Sat, Dec 3, 2022 | 8pm

Folk-rock favorites Indigo Girls -Amy Ray and Emily Saliers –  are returning to the Garde celebrating their 16th studio album Look Long.

ON THEIR 16TH STUDIO ALBUM, Indigo Girls tell their origin story. They have reunited with their strongest backing band to date to create Look Long—a stirring and eclectic collection of songs that finds the duo of Amy Ray and Emily Saliers chronicling their personal upbringings with more specificity and focus than they have on any previous song-cycle.

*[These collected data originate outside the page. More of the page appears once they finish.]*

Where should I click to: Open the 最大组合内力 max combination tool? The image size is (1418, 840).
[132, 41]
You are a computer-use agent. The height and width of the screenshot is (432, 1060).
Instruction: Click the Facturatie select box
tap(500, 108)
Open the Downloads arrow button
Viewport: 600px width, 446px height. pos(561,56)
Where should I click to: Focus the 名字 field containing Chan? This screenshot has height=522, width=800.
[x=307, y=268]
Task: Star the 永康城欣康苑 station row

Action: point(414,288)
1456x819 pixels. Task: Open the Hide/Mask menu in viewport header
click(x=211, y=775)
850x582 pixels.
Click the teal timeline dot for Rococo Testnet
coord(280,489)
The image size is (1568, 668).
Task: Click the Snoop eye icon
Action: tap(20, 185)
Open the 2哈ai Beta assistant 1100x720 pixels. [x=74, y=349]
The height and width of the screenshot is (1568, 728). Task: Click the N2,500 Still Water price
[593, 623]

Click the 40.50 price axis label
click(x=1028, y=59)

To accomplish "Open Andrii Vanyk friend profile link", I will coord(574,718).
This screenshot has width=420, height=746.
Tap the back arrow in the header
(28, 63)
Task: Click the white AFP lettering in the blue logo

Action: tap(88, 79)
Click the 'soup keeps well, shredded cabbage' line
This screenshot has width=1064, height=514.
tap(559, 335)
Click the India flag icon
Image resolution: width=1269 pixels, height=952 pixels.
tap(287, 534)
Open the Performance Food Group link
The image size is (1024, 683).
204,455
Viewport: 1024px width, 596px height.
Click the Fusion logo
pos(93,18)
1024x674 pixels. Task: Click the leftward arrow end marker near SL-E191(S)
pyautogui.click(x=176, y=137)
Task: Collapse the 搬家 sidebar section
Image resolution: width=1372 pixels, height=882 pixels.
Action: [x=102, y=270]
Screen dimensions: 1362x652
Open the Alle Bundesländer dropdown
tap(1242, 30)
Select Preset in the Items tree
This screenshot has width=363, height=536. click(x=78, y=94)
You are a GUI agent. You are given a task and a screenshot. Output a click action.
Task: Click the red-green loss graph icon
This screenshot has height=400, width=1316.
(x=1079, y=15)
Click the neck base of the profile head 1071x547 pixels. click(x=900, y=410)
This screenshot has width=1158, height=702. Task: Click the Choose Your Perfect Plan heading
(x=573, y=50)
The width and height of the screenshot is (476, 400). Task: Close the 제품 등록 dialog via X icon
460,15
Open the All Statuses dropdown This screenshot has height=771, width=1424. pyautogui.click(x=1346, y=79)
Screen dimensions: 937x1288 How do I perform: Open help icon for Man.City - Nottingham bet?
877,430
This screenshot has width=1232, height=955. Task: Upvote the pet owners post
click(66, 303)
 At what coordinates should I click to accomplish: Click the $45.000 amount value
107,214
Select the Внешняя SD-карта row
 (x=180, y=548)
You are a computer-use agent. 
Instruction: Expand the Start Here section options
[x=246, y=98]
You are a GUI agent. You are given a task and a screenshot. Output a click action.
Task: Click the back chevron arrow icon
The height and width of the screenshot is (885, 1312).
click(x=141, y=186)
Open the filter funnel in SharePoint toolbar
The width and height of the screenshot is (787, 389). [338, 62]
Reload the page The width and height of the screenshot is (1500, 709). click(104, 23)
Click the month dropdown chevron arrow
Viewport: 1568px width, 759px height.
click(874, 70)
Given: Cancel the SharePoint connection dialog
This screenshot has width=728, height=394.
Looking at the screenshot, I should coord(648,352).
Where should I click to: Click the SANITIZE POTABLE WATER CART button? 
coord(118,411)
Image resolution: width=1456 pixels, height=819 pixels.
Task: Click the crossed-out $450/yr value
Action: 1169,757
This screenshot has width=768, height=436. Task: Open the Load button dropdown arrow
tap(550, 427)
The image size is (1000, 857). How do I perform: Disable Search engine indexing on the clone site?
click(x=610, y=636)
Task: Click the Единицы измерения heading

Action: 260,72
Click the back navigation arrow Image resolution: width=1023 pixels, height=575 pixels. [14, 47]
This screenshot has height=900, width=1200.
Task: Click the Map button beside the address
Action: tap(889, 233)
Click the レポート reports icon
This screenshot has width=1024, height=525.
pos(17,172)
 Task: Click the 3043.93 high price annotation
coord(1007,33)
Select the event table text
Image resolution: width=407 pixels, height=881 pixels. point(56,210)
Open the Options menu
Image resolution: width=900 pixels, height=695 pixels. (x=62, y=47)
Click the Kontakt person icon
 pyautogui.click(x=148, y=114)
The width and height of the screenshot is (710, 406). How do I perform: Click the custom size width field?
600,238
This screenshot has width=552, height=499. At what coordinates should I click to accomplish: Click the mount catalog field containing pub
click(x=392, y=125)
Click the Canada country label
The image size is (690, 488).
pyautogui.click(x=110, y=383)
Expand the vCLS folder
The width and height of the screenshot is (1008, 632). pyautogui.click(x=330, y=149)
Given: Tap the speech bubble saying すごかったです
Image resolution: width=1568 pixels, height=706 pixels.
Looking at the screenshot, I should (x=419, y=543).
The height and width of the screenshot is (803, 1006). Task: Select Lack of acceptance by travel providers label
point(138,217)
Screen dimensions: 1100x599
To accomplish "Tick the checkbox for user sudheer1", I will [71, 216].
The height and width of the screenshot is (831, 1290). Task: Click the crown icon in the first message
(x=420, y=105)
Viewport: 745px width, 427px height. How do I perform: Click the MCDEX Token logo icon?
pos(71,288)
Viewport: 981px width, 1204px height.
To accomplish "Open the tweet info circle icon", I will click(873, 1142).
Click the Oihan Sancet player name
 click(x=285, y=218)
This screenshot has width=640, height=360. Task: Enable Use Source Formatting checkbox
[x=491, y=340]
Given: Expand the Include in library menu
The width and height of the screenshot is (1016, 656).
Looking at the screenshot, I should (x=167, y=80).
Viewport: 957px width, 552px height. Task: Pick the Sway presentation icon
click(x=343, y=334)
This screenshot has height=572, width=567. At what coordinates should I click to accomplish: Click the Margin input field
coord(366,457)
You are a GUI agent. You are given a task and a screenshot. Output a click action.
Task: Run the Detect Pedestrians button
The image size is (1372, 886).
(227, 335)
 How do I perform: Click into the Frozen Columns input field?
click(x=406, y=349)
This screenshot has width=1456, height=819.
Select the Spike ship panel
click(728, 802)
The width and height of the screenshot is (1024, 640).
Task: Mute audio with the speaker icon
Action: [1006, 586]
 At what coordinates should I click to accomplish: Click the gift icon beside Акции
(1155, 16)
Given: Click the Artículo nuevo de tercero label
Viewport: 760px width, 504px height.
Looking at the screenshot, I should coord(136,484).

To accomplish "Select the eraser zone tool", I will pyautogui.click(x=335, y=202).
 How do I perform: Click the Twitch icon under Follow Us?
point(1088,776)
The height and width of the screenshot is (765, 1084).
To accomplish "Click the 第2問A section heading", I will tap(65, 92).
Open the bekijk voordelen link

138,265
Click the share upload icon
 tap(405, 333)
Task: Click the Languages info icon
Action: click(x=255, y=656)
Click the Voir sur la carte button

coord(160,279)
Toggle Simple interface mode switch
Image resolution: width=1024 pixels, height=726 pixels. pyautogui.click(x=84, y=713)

These eleven songs have a tender, revealing motion to them, as if they’re feeding into a Super 8 film projector, illuminating a darkened living room: Saliers Ray are tackling the mechanisms of perspective. “We’re fallible creatures shaped by the physics of life,” says Saliers. “We’re shaped by our past; what makes us who we are? And why?” In this moment of delirious upheaval, Look Long considers the tremendous potential of ordinary life and suggests the possibility that an honest survey of one’s past and present, unburdened by judgement, can give shape to something new—the promise of a way forward. With the energy of an expanding, loyal audience beneath their feet, a weather eye toward refinement, and an openness to redefinition, Indigo Girls exemplify that promise.

 

BITCH

Bitch makes witchy poet pop. She does it with violins and synthesizers. The resulting songs from her new album Bitchcraft, which came out on Kill Rock Stars February 4, 2022, are heartbreaking, spectral, political and beautiful. Bitch is based in Los Angeles after living in New York for many years. She’s a longstanding queer music icon and “Bitchcraft” is her 9th studio album.

Bitch first achieved notoriety as one half of the queer folk duo Bitch & Animal. The band went on tour with Ani DiFranco, whom they met while playing a gig at a pizza shop in Provincetown. In the mid 2000s, Bitch went solo, and shared stages with the Indigo Girls, acted in John Cameron Mitchell’s film Shortbus, co-wrote a song with Margaret Cho, produced two albums of her elder folk hero Ferron, and licensed some of her songs to The L Word.